◆ **SOURCE RECORDS**:
BEGIN
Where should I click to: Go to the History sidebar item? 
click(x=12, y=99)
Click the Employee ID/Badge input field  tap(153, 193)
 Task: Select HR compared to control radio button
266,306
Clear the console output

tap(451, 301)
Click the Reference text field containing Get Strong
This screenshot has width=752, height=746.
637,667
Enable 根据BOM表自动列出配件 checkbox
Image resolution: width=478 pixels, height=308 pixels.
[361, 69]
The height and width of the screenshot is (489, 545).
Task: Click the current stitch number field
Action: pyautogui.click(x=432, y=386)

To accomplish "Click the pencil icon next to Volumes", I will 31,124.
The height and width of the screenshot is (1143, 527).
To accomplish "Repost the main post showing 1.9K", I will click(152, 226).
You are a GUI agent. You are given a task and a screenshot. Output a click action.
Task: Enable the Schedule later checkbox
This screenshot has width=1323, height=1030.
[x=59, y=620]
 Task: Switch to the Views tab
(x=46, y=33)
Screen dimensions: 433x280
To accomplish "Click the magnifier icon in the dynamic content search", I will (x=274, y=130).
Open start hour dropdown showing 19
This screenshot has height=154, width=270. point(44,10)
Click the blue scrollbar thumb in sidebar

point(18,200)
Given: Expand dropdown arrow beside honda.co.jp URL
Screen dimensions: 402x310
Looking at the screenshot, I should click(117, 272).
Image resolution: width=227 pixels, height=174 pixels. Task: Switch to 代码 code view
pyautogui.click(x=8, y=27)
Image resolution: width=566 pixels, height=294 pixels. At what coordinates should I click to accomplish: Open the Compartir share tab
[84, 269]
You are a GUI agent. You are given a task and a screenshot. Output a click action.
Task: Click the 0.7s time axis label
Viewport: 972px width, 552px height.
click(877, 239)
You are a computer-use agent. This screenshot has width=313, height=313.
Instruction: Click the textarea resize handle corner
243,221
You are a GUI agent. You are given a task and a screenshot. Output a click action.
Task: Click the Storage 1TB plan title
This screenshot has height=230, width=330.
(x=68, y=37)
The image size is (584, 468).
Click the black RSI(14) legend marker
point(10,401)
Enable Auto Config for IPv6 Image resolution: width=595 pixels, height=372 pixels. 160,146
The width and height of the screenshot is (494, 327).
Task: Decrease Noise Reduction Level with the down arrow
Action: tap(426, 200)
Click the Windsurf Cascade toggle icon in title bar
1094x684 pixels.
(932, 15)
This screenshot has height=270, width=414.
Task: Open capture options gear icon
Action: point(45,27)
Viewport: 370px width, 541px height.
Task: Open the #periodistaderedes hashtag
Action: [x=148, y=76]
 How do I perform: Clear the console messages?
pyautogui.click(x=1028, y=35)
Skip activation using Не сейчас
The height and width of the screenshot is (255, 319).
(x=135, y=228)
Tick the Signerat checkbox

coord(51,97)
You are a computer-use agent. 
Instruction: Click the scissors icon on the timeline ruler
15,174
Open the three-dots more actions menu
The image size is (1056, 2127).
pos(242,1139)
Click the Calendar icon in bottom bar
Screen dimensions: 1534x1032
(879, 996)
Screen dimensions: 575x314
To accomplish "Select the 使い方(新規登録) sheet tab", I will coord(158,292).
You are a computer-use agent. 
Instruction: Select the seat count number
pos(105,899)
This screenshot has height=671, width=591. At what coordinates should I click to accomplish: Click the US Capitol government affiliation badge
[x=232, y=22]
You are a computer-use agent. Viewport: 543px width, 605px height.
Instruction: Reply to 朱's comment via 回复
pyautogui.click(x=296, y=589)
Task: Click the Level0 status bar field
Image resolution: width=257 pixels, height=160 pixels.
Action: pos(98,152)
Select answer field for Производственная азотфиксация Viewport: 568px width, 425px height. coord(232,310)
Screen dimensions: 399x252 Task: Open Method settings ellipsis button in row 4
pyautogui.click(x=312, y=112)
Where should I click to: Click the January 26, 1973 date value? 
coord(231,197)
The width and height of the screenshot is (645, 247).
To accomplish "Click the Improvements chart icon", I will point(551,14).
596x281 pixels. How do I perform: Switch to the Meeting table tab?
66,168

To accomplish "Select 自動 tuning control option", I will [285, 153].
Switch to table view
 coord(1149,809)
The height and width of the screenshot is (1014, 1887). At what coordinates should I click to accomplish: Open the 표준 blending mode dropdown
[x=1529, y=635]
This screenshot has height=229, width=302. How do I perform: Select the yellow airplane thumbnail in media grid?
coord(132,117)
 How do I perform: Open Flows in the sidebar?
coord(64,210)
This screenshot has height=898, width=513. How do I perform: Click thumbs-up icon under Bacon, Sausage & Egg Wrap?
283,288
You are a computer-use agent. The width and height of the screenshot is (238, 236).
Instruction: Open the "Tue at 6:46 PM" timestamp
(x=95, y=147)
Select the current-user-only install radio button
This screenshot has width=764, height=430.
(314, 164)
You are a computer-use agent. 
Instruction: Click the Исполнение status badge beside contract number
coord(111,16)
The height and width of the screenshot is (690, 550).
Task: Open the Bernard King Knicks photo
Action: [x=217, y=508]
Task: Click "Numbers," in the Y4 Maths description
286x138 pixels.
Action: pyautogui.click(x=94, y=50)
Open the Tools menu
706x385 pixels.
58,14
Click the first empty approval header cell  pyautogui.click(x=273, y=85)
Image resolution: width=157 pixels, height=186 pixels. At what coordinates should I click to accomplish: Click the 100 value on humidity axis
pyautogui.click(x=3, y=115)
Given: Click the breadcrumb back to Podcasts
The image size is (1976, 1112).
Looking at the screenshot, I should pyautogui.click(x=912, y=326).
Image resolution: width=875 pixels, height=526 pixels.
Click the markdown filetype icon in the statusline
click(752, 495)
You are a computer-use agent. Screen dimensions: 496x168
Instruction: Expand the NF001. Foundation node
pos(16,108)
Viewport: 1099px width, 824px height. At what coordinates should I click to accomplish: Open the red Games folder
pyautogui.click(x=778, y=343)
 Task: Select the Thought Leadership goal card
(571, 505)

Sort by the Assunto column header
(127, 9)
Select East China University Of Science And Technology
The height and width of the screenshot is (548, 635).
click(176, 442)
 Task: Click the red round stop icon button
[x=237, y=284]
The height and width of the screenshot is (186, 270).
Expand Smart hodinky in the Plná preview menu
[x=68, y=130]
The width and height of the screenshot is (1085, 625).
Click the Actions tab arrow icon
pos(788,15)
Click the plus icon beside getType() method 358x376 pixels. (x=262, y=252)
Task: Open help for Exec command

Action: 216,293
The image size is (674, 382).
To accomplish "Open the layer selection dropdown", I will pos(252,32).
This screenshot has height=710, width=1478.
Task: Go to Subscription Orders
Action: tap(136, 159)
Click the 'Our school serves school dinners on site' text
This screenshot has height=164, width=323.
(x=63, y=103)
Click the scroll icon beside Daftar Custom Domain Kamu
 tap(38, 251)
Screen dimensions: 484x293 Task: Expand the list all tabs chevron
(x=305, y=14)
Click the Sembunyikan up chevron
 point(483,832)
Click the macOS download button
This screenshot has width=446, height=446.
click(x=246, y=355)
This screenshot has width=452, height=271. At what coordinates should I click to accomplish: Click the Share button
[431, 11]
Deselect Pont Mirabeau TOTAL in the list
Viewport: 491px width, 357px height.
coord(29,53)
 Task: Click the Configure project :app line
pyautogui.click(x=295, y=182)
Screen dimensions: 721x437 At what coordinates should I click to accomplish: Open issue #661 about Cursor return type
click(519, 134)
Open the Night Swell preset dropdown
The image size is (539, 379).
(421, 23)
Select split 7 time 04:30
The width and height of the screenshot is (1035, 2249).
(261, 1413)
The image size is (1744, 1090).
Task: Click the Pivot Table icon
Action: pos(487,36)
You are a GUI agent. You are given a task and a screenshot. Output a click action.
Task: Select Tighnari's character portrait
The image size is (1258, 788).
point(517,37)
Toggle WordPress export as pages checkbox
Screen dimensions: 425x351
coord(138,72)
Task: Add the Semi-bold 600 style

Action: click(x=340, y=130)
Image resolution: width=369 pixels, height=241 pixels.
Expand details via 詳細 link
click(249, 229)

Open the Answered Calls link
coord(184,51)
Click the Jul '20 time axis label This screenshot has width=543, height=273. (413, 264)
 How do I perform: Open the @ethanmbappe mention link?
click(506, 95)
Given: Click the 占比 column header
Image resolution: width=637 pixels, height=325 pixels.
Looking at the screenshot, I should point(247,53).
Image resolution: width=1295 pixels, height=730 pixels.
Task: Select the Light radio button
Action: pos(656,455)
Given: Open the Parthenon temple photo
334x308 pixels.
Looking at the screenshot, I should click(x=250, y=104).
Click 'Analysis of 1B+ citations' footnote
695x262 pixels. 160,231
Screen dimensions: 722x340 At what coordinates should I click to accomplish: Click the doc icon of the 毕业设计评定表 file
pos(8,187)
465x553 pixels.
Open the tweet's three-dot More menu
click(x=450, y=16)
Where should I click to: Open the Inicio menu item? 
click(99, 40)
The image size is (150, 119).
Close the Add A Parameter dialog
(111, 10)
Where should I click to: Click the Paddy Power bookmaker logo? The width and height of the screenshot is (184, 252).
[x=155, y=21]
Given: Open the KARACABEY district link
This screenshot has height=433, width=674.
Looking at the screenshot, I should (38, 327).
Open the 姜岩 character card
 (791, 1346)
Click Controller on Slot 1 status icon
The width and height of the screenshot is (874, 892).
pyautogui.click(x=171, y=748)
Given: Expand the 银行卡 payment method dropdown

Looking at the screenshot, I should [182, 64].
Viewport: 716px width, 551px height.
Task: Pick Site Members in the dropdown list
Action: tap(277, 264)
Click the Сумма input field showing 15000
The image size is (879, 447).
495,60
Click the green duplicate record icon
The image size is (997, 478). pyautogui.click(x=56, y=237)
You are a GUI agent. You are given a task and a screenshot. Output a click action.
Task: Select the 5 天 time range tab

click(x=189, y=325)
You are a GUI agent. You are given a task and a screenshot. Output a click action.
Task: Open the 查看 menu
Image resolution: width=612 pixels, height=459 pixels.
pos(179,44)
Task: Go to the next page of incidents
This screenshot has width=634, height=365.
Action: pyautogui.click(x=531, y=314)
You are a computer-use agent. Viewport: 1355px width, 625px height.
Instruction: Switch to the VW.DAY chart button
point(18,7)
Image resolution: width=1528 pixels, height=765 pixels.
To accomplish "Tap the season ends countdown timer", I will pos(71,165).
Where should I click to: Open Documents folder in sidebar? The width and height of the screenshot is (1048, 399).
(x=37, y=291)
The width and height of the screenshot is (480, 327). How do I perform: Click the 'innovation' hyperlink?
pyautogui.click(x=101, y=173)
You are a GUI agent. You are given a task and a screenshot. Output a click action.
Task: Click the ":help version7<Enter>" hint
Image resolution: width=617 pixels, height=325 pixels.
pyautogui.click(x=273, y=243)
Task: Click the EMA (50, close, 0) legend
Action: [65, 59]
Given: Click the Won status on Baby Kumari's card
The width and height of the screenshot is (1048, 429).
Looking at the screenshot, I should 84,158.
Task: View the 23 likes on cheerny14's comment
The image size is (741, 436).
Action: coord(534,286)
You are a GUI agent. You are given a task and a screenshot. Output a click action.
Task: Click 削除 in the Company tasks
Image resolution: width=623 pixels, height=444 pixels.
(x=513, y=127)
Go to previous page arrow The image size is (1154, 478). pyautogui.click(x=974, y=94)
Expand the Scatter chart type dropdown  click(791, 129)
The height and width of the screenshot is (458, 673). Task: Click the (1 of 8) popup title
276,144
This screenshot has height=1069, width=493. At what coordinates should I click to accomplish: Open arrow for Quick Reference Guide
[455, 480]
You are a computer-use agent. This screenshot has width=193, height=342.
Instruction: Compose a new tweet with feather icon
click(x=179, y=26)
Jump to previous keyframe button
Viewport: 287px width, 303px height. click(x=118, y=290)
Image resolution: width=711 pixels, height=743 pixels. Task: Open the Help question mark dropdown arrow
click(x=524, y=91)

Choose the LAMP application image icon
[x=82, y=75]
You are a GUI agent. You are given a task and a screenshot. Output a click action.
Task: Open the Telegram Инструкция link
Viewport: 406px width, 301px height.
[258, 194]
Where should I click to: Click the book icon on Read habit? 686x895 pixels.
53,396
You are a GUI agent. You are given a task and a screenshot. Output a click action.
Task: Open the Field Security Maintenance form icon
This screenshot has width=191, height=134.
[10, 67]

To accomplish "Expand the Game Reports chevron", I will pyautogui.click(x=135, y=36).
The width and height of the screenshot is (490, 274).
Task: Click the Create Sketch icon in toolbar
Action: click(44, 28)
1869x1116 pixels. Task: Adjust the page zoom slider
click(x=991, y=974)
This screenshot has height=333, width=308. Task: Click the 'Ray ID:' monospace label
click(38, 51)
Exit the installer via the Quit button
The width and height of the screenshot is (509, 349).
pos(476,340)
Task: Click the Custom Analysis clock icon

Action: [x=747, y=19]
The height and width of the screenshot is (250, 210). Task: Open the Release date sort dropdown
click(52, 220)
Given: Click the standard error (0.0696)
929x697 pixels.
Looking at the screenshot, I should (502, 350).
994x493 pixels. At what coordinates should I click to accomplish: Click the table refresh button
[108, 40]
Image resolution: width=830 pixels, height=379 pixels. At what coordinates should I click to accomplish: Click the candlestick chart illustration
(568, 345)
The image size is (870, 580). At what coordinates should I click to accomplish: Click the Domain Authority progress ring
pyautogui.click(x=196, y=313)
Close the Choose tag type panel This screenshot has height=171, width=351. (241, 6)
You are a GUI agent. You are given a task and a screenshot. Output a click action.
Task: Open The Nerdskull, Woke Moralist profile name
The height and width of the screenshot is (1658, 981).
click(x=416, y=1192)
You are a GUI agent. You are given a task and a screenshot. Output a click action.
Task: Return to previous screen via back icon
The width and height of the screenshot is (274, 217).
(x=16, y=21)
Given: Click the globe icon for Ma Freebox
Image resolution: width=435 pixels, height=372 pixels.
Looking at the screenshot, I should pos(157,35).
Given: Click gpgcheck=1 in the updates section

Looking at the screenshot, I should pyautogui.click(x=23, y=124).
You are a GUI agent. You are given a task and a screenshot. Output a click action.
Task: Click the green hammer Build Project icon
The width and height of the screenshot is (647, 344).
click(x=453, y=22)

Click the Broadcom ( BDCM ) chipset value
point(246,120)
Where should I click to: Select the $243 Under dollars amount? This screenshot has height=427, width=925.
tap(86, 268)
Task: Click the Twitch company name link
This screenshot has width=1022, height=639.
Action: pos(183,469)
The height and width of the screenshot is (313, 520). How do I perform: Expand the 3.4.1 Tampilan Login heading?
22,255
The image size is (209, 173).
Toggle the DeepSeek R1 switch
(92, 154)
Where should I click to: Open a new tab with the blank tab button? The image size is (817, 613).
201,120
END
The lines above from the one with "Task: Click the red round stop icon button" through the one with "Click the plus" are to be duplicated exactly, ends included, with nothing added.

 Task: Click the red round stop icon button
[x=237, y=284]
The height and width of the screenshot is (186, 270).
Expand Smart hodinky in the Plná preview menu
[x=68, y=130]
The width and height of the screenshot is (1085, 625).
Click the Actions tab arrow icon
pos(788,15)
Click the plus icon beside getType() method 358x376 pixels. (x=262, y=252)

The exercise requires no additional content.